INFORMATION PROVIDED below:

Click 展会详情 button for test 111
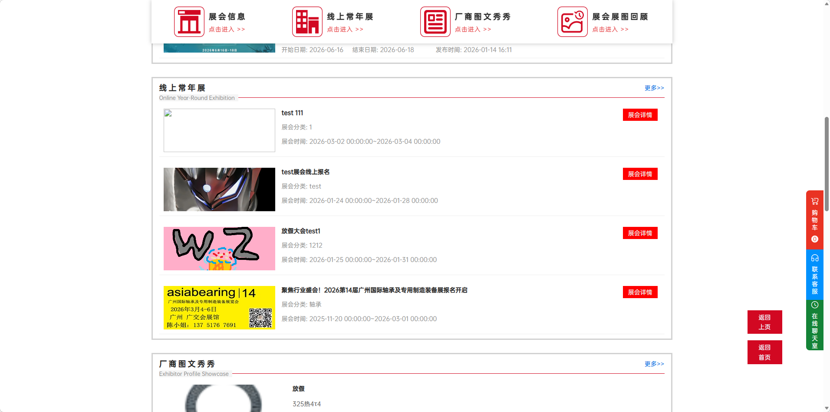Image resolution: width=830 pixels, height=412 pixels. 640,115
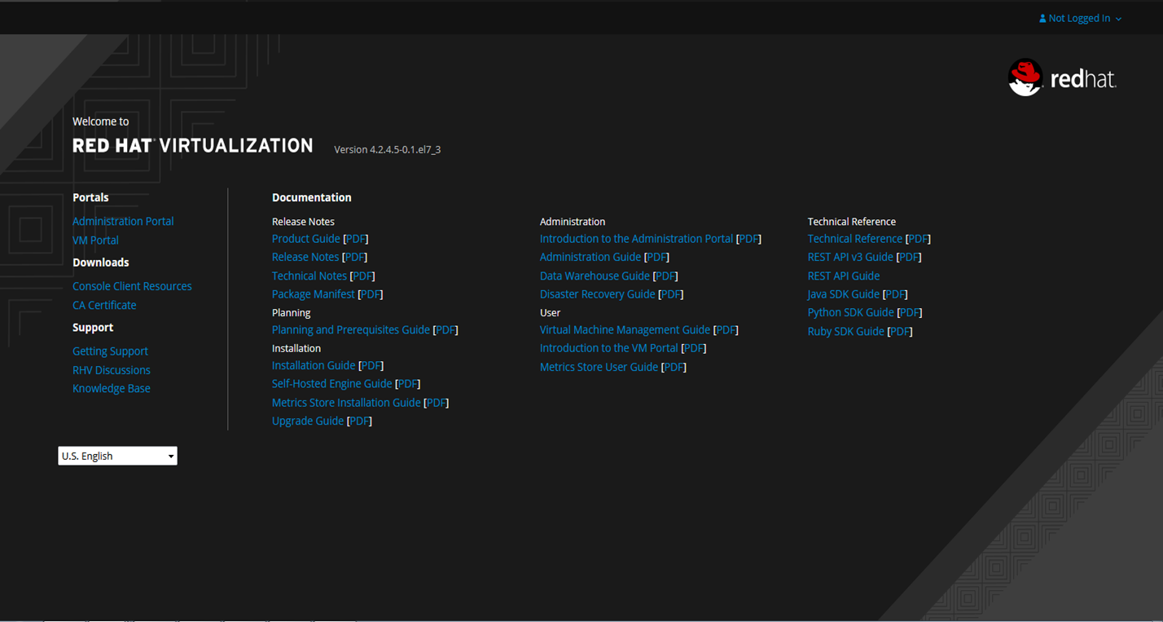
Task: Open the VM Portal
Action: (95, 240)
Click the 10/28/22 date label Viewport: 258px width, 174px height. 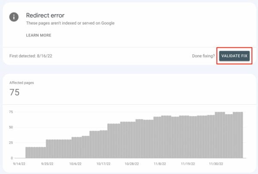tap(132, 164)
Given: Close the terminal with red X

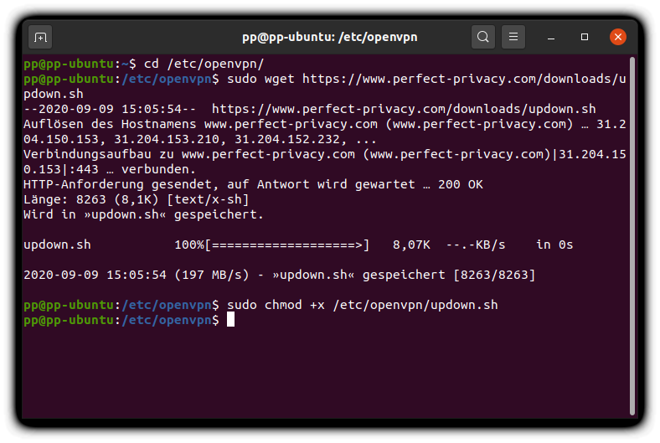Looking at the screenshot, I should 618,37.
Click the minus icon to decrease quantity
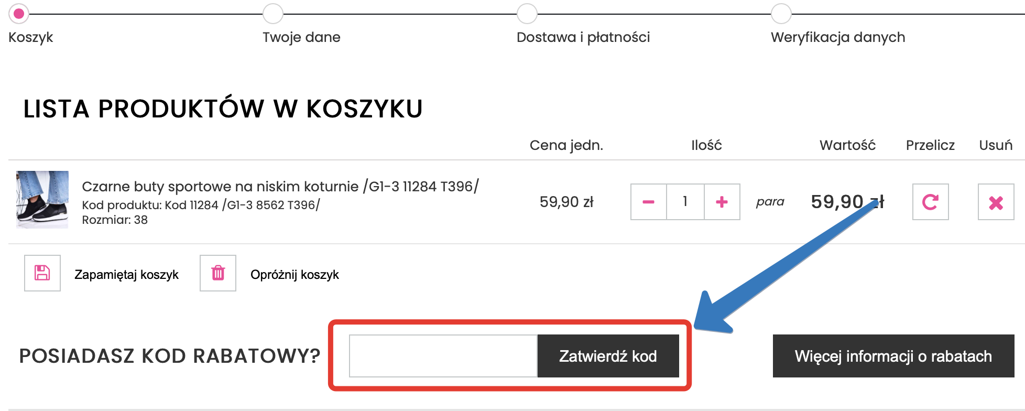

End of INFORMATION PROVIDED.

[YOUR ASSIGNMENT]
Once the line containing "Given: Close the terminal with red X" has been found, write out exactly that line and each one after it through the end of the data, leaving out every picture.

[ANSWER AREA]
Given: Close the terminal with red X

Looking at the screenshot, I should 618,37.
Click the minus icon to decrease quantity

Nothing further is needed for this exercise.